* [INSTRUCTIONS FOR THE TASK]: Could you write out the part of the Web networking notes that starts at the words "What Does the" and ends after "is it displayed?"?

计算机网络(三)

发布于 作者: Ethan

What Does the Web Consist Of?

  • Who uses it?
  • Who provides the content?
  • How do they communicate?
  • How do we find the content?
  • How is the content organized?
  • How is it displayed?

Web Components

  • Infrastructure: Clients, Servers (DNS, CDN, Datacenters)

  • Content:

    • URL: naming content
    • HTML: formatting content
  • Protocol for exchanging information: HTTP


Why Is There Nothing About the Network?

  • Clients, servers, and routers operate at multiple layers:

    • Transport
    • Network
    • Datalink
    • Physical
  • Web protocols (e.g., HTTP) exist at the Application layer, abstracting away lower layers.


What We Want

Example:

  • URL: http://123.xyz
  • Request: HTTP Request → GET /index.html
  • Response: HTTP Response with content

URL: Uniform Resource Locator

Format:

protocol://host-name[:port]/directory-path/resource
  • Protocol: http, ftp, https, smtp, rtsp, etc.
  • Host-name: DNS name or IP address
  • Port: defaults to protocol’s standard port (HTTP: 80, HTTPS: 443)
  • Directory path: hierarchical, reflecting file system
  • Resource: identifies the desired resource

Examples:

  • File system: https://github.com/eecs489staff/slides/blob/main/04-HTTPandWeb.pptx
  • Program execution: https://www.google.com/search?q=eecs489

Hyper Text Transfer Protocol (HTTP)

  • Client-server architecture

    • Server is “always on” and “well-known”
    • Clients initiate contact
  • Request/reply protocol (synchronous)

  • Runs over TCP, Port 80

  • Stateless

  • ASCII format (before HTTP/2)

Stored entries
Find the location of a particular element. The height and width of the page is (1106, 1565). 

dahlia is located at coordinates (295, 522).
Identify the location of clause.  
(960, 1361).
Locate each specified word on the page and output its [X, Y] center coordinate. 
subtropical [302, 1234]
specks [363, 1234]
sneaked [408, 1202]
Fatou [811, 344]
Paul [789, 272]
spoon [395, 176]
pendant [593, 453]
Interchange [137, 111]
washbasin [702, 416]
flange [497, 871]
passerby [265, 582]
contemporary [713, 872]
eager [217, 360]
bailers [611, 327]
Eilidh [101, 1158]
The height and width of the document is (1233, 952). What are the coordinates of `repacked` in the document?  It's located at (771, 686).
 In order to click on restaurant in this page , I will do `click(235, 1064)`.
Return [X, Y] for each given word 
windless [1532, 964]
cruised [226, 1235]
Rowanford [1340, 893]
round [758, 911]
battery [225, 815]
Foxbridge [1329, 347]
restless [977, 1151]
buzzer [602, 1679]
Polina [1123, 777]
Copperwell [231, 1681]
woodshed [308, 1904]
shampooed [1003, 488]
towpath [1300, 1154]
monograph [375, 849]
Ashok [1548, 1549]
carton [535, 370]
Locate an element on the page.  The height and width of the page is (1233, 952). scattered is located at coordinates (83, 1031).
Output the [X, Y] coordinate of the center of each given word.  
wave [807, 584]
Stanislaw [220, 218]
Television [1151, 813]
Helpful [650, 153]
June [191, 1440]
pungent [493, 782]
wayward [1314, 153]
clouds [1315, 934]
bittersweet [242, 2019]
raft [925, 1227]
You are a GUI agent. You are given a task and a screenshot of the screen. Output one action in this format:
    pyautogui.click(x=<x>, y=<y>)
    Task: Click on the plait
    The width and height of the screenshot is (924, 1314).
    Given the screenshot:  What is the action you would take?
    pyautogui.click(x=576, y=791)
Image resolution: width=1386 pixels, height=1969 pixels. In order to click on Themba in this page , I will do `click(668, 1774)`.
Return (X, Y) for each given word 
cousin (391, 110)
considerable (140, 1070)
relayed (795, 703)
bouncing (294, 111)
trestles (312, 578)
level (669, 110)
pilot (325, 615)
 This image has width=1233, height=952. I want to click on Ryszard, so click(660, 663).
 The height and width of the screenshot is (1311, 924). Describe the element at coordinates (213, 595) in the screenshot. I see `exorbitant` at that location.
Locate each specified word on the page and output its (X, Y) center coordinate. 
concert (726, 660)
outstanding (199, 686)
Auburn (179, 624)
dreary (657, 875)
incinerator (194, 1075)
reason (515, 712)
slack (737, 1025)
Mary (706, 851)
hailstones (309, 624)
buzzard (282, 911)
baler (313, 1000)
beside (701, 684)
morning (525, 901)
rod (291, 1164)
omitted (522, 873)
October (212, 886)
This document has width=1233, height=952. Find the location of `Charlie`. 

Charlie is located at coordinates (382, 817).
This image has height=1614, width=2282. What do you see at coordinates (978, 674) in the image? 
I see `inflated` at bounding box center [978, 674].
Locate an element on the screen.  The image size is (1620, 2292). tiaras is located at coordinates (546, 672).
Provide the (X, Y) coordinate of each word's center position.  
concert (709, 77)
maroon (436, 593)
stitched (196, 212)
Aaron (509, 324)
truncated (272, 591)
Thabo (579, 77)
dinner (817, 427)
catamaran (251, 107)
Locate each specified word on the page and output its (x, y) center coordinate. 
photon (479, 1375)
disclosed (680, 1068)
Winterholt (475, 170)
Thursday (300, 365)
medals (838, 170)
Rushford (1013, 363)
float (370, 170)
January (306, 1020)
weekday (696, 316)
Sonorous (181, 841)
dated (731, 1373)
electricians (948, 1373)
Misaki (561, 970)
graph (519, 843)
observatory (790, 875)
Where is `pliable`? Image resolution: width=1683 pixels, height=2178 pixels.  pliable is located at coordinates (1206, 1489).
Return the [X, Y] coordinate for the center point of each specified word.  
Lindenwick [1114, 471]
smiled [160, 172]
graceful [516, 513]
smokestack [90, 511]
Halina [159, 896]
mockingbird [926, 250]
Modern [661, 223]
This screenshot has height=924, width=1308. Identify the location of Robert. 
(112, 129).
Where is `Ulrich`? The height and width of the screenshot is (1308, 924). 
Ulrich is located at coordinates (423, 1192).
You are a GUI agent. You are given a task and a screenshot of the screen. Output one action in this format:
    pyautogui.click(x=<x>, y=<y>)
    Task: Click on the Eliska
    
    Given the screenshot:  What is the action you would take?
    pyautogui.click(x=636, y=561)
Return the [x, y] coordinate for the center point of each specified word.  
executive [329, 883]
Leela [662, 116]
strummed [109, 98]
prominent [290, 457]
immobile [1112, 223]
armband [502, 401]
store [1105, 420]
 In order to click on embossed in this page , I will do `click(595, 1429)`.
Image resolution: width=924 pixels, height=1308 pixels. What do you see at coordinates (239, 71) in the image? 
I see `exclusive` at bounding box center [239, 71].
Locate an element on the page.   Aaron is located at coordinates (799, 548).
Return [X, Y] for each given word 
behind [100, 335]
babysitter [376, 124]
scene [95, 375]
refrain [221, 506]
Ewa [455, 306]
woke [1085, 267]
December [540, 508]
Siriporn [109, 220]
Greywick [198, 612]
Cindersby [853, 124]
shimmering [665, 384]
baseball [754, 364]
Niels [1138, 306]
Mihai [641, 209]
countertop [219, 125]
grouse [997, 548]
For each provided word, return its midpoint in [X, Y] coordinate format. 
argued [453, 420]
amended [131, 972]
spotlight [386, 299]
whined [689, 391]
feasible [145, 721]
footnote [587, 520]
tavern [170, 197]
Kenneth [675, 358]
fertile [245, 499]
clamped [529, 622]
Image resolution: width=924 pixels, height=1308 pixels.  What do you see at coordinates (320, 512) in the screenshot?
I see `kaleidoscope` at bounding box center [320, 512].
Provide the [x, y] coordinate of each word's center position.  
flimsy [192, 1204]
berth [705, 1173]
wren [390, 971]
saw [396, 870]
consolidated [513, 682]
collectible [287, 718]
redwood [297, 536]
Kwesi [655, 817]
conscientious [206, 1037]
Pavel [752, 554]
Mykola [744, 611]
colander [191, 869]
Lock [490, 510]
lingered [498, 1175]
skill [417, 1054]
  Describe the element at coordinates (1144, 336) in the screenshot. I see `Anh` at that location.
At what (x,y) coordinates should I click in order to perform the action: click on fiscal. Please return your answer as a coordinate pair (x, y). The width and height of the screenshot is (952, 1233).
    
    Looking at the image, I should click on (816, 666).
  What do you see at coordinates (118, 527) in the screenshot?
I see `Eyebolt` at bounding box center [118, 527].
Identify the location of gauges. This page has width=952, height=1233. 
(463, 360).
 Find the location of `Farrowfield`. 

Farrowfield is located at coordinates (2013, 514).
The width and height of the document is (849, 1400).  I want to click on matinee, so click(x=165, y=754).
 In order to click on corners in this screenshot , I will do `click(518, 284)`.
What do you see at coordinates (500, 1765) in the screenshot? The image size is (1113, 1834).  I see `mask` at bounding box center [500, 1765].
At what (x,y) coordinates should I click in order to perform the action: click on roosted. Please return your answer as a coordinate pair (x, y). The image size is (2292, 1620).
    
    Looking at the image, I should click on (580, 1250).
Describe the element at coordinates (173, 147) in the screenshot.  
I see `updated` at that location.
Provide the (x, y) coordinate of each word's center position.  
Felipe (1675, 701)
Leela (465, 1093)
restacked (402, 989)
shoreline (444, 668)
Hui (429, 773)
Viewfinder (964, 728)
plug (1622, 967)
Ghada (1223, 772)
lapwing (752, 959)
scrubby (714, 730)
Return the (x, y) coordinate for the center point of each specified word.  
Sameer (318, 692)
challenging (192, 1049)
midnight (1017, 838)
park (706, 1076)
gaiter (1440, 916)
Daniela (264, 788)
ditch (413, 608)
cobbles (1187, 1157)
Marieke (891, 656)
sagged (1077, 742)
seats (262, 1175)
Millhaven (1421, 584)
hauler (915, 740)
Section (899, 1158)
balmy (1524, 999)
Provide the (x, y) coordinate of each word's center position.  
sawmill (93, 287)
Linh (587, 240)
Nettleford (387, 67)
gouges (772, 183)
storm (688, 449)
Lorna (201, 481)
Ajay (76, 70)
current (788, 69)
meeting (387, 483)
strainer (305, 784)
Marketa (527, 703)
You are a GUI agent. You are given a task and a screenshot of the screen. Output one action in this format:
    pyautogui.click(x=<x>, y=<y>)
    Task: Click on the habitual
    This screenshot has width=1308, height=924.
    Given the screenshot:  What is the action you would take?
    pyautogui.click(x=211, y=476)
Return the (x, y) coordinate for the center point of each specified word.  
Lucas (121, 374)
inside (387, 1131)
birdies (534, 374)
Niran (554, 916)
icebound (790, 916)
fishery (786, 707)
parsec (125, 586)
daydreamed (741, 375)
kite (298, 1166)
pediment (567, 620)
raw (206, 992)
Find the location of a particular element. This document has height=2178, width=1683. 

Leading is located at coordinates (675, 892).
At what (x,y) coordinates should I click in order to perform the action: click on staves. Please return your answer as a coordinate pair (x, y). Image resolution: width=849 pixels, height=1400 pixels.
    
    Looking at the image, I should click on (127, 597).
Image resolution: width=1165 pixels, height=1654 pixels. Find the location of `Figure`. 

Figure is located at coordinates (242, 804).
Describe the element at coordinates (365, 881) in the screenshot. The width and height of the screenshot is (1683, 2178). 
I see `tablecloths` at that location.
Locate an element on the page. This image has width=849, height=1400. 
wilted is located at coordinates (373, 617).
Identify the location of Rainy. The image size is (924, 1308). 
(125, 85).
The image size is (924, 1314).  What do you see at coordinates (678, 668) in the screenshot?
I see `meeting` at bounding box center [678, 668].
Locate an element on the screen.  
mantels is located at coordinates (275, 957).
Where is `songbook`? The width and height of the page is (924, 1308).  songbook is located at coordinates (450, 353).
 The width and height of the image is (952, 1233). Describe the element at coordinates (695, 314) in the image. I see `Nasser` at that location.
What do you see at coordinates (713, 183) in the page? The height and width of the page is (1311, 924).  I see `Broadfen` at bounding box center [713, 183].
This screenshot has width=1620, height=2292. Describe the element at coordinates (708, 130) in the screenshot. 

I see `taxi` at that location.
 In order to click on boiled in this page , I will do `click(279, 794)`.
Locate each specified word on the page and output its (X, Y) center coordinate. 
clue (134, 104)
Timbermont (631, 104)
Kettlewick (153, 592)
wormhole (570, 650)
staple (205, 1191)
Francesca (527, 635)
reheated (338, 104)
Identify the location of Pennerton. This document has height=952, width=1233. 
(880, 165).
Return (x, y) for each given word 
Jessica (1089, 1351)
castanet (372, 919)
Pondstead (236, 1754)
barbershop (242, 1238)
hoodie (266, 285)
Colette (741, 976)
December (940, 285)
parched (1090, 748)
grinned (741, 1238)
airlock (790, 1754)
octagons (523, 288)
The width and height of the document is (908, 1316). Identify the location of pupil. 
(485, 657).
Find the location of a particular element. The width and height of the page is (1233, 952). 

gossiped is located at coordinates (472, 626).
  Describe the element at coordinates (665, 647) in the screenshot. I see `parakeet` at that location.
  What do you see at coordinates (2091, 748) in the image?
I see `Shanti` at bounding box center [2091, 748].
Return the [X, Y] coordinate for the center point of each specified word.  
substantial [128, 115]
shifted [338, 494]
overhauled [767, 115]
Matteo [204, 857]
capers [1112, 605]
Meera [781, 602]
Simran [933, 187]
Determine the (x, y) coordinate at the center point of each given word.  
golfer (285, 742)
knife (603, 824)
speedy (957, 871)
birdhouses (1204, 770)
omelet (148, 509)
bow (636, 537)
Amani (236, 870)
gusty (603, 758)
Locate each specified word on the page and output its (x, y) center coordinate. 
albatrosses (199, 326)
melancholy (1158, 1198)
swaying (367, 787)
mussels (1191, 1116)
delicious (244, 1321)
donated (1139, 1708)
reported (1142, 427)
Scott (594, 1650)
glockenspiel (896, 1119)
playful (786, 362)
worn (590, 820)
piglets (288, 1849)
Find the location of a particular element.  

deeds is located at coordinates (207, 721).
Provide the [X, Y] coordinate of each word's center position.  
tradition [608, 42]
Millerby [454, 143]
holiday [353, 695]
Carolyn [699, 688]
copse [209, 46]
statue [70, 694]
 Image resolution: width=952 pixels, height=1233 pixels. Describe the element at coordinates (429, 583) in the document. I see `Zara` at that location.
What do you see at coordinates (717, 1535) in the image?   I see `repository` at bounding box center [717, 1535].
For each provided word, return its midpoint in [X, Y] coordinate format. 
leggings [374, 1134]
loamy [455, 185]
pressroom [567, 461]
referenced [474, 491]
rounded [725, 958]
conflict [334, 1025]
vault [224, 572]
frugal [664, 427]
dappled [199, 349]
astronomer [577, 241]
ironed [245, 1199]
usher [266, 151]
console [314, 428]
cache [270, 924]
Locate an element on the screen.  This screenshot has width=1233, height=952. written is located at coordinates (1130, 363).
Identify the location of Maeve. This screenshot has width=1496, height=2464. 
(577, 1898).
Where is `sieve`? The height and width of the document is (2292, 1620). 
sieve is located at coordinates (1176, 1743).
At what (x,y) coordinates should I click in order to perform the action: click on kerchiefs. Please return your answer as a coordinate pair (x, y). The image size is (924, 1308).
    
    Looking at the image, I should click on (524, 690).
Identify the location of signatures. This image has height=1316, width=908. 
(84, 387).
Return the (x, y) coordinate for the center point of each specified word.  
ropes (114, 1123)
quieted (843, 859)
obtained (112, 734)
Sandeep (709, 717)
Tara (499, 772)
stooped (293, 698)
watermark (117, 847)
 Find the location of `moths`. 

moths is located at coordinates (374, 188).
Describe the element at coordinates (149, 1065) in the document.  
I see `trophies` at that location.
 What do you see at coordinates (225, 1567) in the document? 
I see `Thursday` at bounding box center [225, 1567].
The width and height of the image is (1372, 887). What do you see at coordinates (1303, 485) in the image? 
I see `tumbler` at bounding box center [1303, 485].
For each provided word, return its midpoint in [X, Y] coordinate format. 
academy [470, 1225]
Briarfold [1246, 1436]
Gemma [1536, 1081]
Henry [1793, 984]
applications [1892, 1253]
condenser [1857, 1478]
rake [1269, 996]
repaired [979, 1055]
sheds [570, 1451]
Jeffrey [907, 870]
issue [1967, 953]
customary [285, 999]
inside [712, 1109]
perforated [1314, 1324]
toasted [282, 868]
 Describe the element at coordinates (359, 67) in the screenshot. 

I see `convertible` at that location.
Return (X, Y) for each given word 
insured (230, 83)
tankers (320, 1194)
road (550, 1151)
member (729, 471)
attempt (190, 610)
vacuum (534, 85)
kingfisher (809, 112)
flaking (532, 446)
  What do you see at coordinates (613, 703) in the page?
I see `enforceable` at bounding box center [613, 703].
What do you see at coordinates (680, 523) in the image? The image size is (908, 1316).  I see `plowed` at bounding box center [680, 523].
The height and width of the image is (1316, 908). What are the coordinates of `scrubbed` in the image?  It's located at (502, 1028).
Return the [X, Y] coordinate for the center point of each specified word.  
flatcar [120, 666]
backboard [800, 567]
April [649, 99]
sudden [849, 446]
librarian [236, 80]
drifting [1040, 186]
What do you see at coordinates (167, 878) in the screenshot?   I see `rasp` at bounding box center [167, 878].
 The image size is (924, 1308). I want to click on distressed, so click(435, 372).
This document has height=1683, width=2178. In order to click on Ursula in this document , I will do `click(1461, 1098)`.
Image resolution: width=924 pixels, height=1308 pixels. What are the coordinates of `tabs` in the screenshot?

* [RESPONSE TO THE EXERCISE]:
What Does the Web Consist Of?

  • Who uses it?
  • Who provides the content?
  • How do they communicate?
  • How do we find the content?
  • How is the content organized?
  • How is it displayed?